DATE: Friday, March 06, 2020 TIME: 2:30 pm (refreshments at 2:15 pm) PLACE: ENR building, room 223 14 College Farm Road, New Brunswick, NJ
Peter Jaffé
Civil and Environmental Engineering, Princeton University
Reductive Defluorination of PFAS by Acidimicrobiaceae sp. A6 while Oxidizing Ammonium or Hydrogen under Iron Reducing Conditions
The oxidation of ammonium (NH4+) to nitrite (NO2-) under iron-reducing conditions is referred to as Feammox. The genome of an organism responsible for this process, Acidimicrobiaceae sp. A6 (referred to as A6), has been sequenced, and contains reductive dehalogenase-like genes (RDases). Hence, 100-day incubations were conducted with a series of PFAS over a concentration range from 0.1 mg/l to 100 mg/l, including perfluorooctanoic acid (PFOA) and perfluorooctane sulfonate (PFOS). Either NH4+ or hydrogen (H2) were used as the electron donor for A6 to reduce Fe(III) during these incubations.
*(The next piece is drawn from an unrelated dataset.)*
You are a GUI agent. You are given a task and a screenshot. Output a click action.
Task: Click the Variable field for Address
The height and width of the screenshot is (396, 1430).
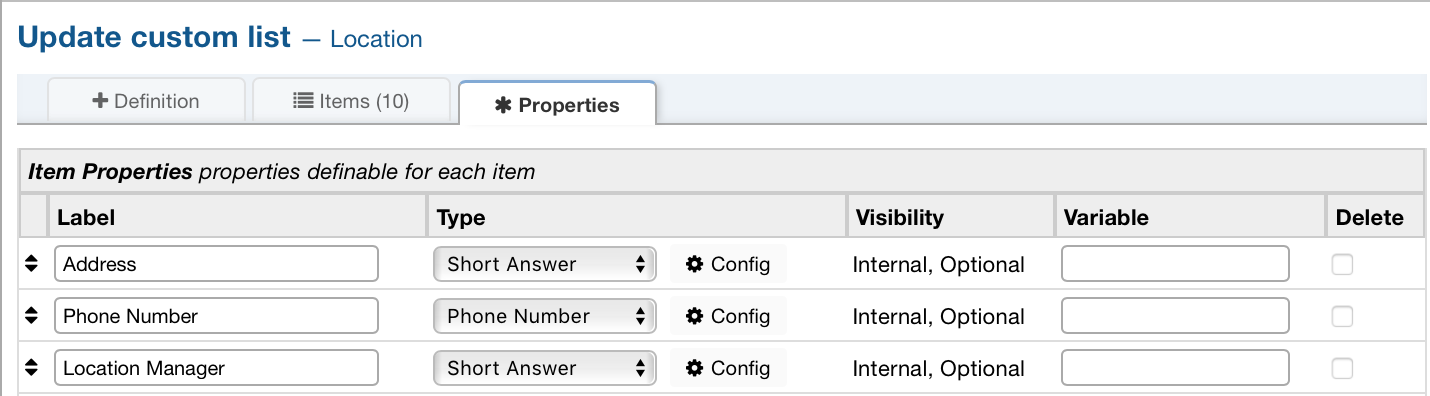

Results show that all of the PFAS examined, including perfluorinated compounds such as PFOA and PFOS were defluorinated with either electron donor. Independent of the initial concentration, after 100-day incubations ~ 60% of PFOA or PFOS was degraded during the incubations. Analyses of fluorinated intermediates, fluoride ions produced, as well as Fe(II) produced and NH4+ oxidized during these incubations, indicate that that the process is a reductive defluorination. Buildup of acetate, in combination with a carbon balance shows that at least a partial production of completely defluorinated degradation products did occur. RDases were not expressed when either NH4+ or H2 were oxidized under iron-reducing conditions in the absence of PFAS, but they were expressed in both the pure A6 culture and the A6 enrichment culture in incubations when PFAS were present and fluoride was produced. While incubations with the pure A6 culture produced little if any fluorinated compounds with shorter carbon chains, production of such intermediates was observed during incubations using the A6 enrichment culture, indicating that once A6 partially defluorinates these PFAS, other organisms present in the enrichment culture can then break the carbon-carbon bond. To our knowledge this is the first reported anaerobic mineralization of perfluorinated compounds such as PFOA and PFOS.